** DATA EXTRACT follows **

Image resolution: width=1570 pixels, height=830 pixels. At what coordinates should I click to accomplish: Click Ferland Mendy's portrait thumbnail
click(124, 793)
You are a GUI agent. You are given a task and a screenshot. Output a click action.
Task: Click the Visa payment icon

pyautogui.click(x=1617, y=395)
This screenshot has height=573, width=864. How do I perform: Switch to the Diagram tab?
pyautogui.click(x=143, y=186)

** End of DATA EXTRACT **

■ TASK TO CARRY OUT: Reproduce exactly every line between the line with "This screenshot has" and the last line of the records above, both included.

■ OUTPUT BELOW:
This screenshot has height=573, width=864. How do I perform: Switch to the Diagram tab?
pyautogui.click(x=143, y=186)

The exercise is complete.